**OPDRACHT**
Schrijf alle vermeldingen hieronder letterlijk over, maar laat de afbeeldingen weg.

**VASTGELEGDE GEGEVENS**
=-=-=
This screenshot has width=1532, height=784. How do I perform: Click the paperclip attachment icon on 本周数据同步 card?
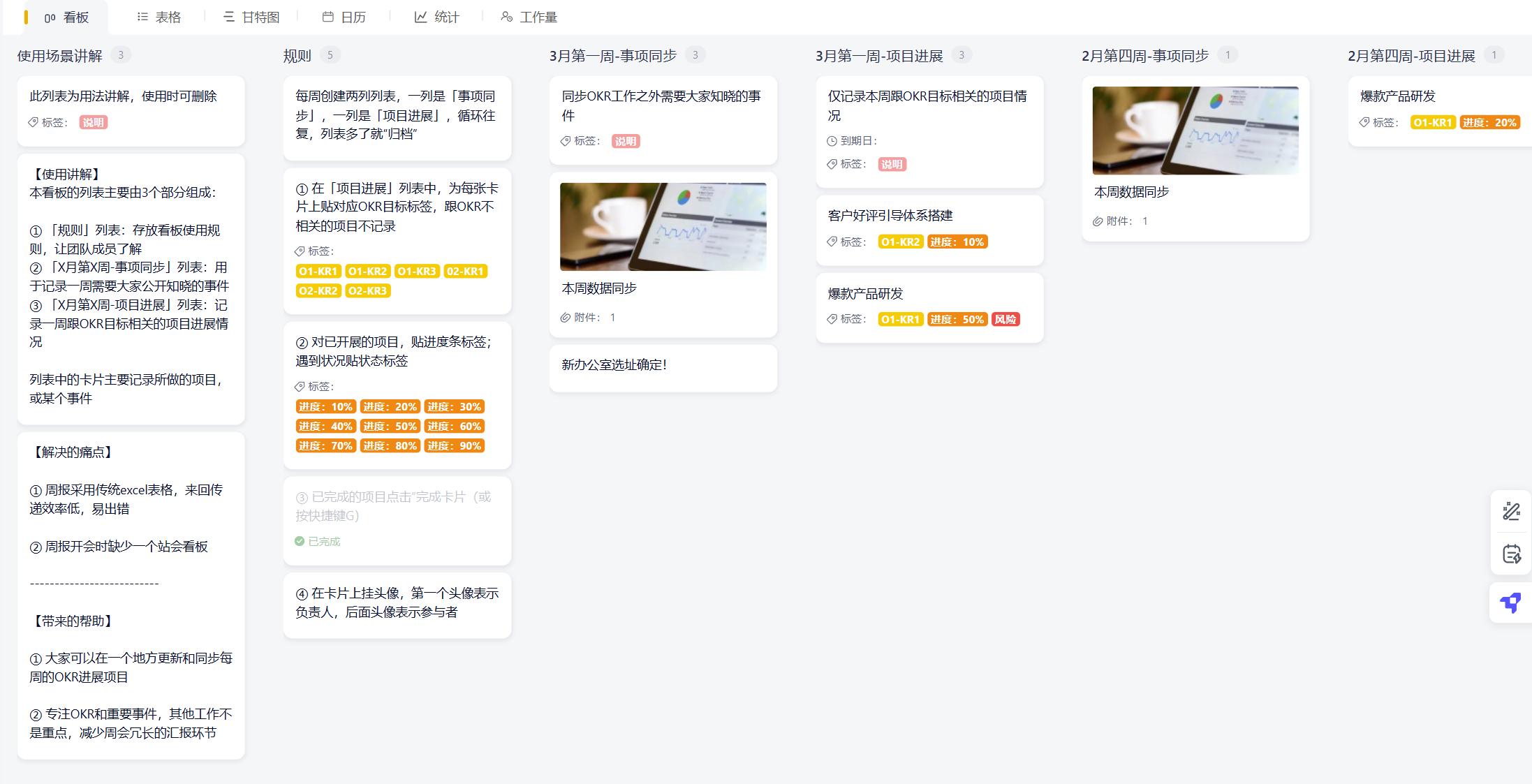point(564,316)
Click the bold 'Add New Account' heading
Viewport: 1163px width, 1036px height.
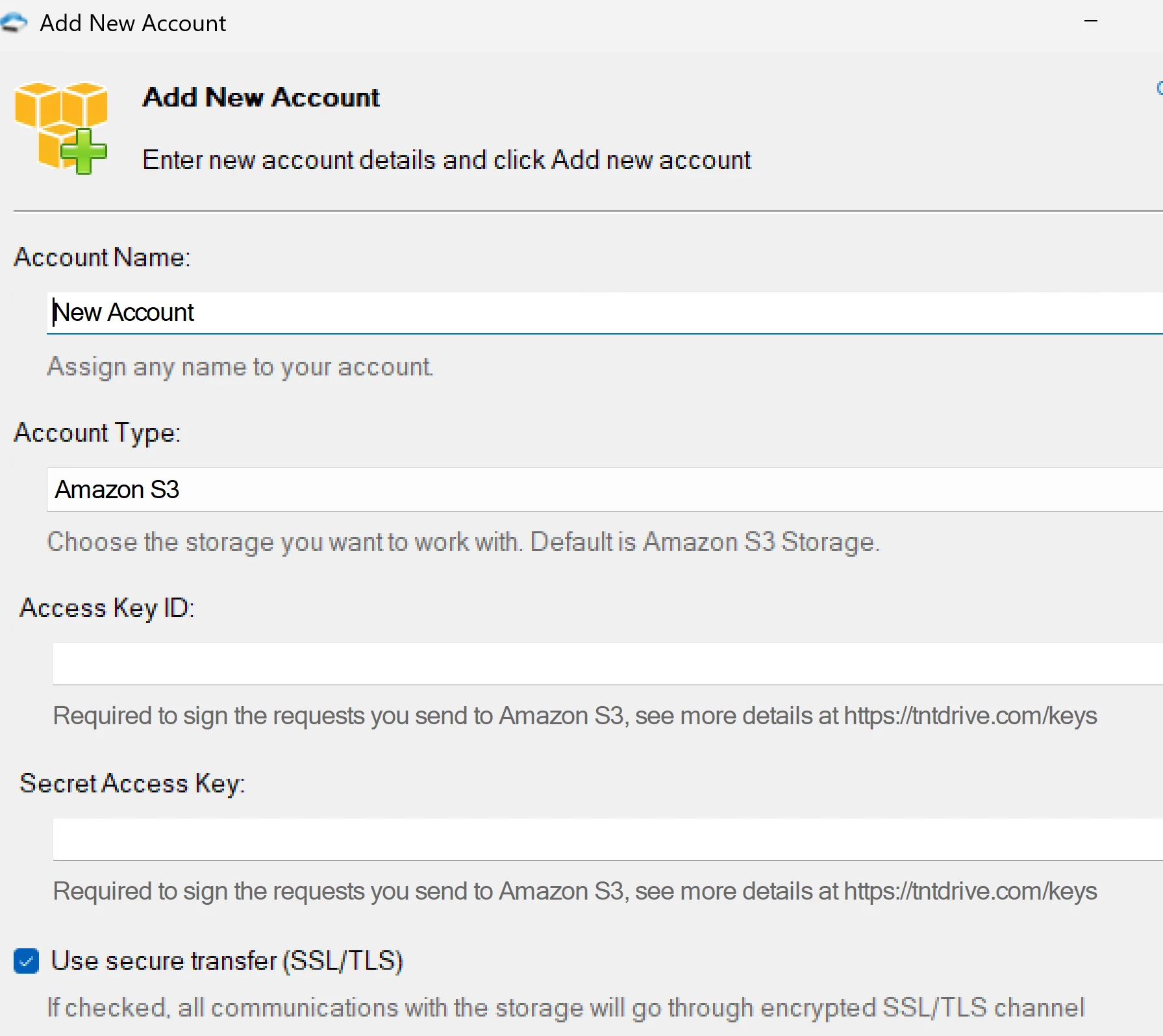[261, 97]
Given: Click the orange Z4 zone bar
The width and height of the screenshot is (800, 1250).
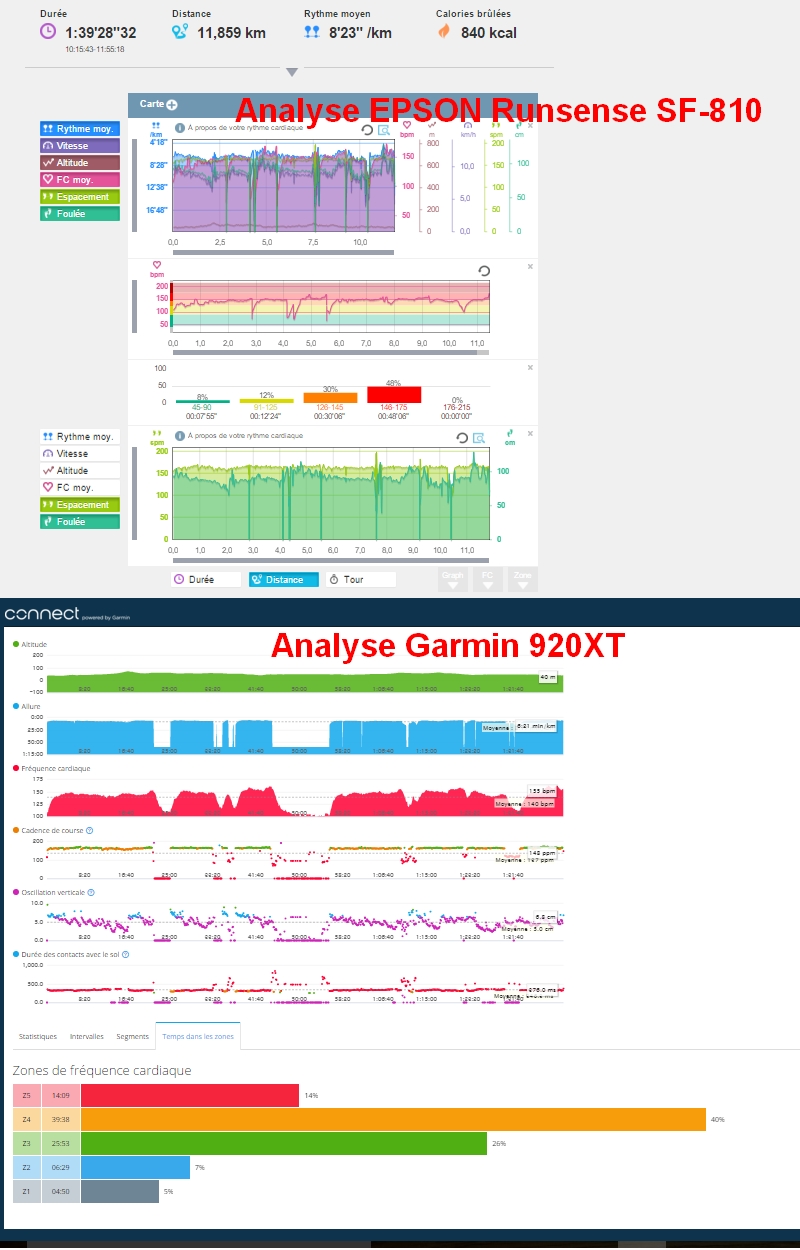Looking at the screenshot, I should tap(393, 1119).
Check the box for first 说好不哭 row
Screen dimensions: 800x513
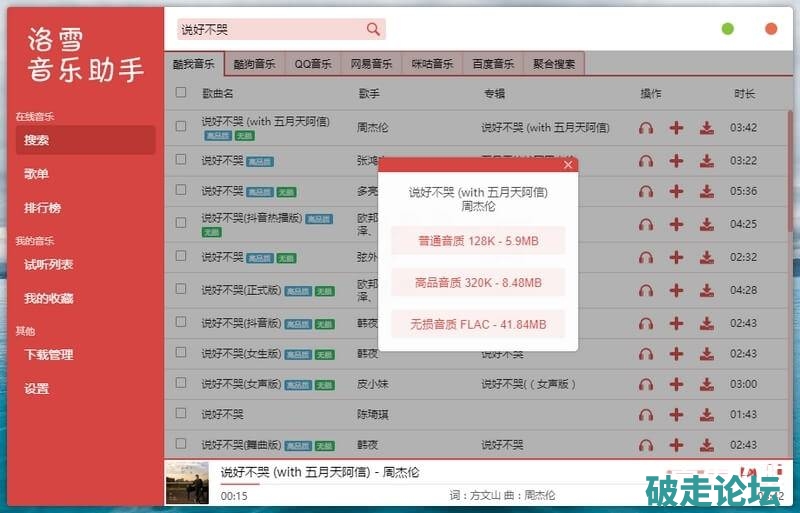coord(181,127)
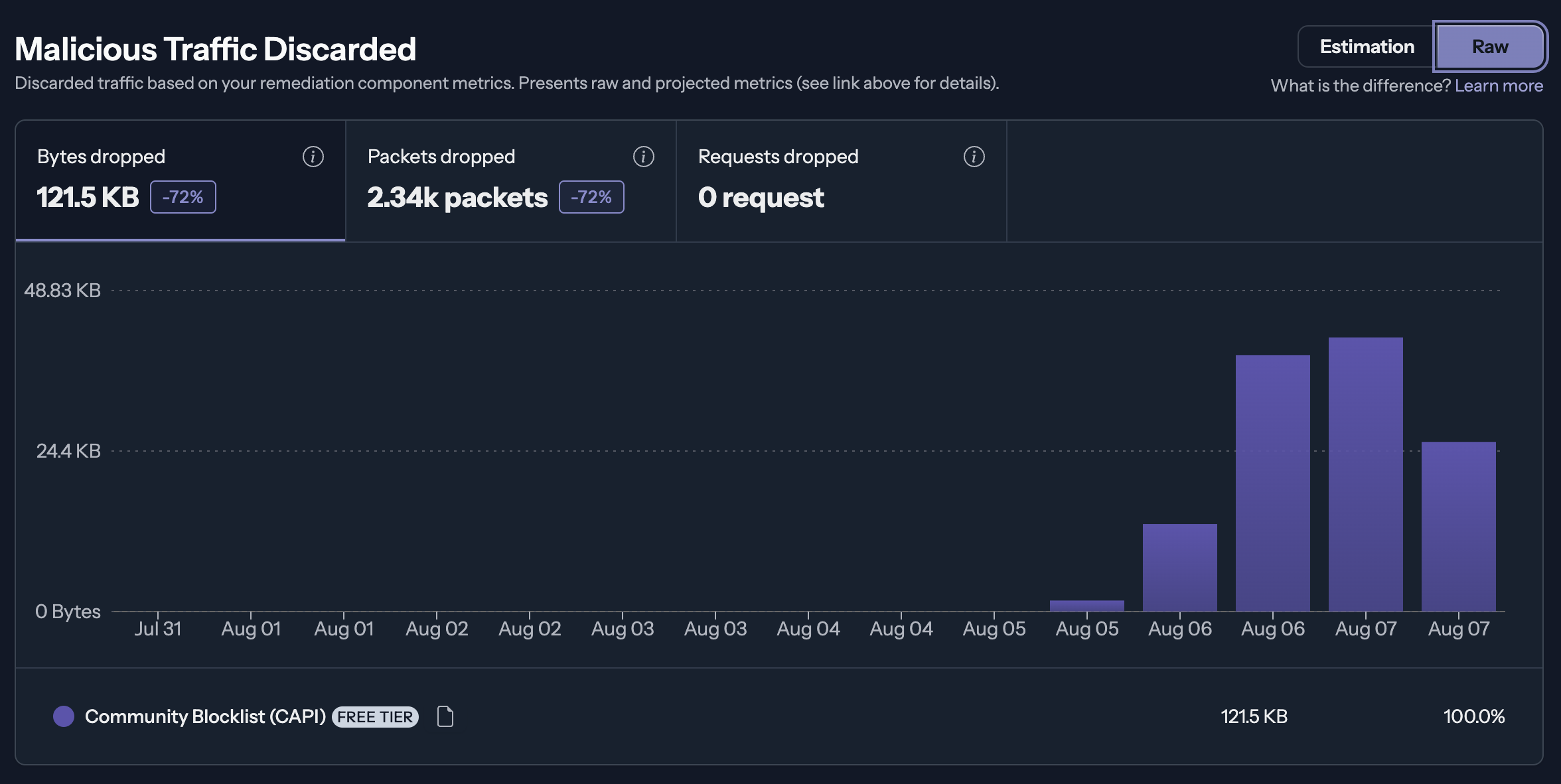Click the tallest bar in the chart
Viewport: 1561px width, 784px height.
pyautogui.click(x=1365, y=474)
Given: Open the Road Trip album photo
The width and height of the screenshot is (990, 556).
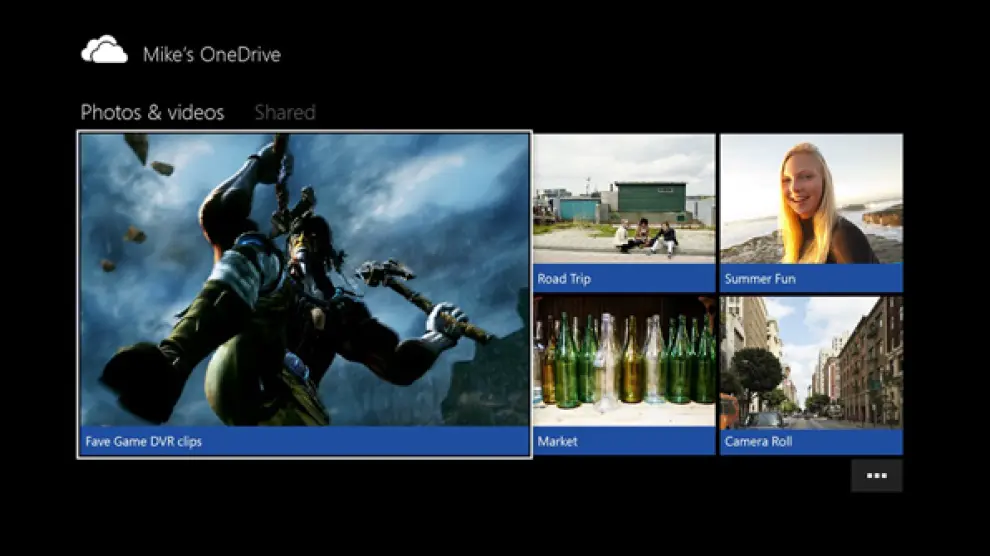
=-=-=
**RESULTAAT**
This screenshot has width=1532, height=784. How do I perform: Click the paperclip attachment icon on 本周数据同步 card?
point(564,316)
Click the bold 'Add New Account' heading
Viewport: 1163px width, 1036px height.
[261, 97]
Given: Click the orange Z4 zone bar
The width and height of the screenshot is (800, 1250).
Looking at the screenshot, I should tap(393, 1119).
Check the box for first 说好不哭 row
Screen dimensions: 800x513
coord(181,127)
Click the tallest bar in the chart
Viewport: 1561px width, 784px height.
pyautogui.click(x=1365, y=474)
Given: Open the Road Trip album photo
The width and height of the screenshot is (990, 556).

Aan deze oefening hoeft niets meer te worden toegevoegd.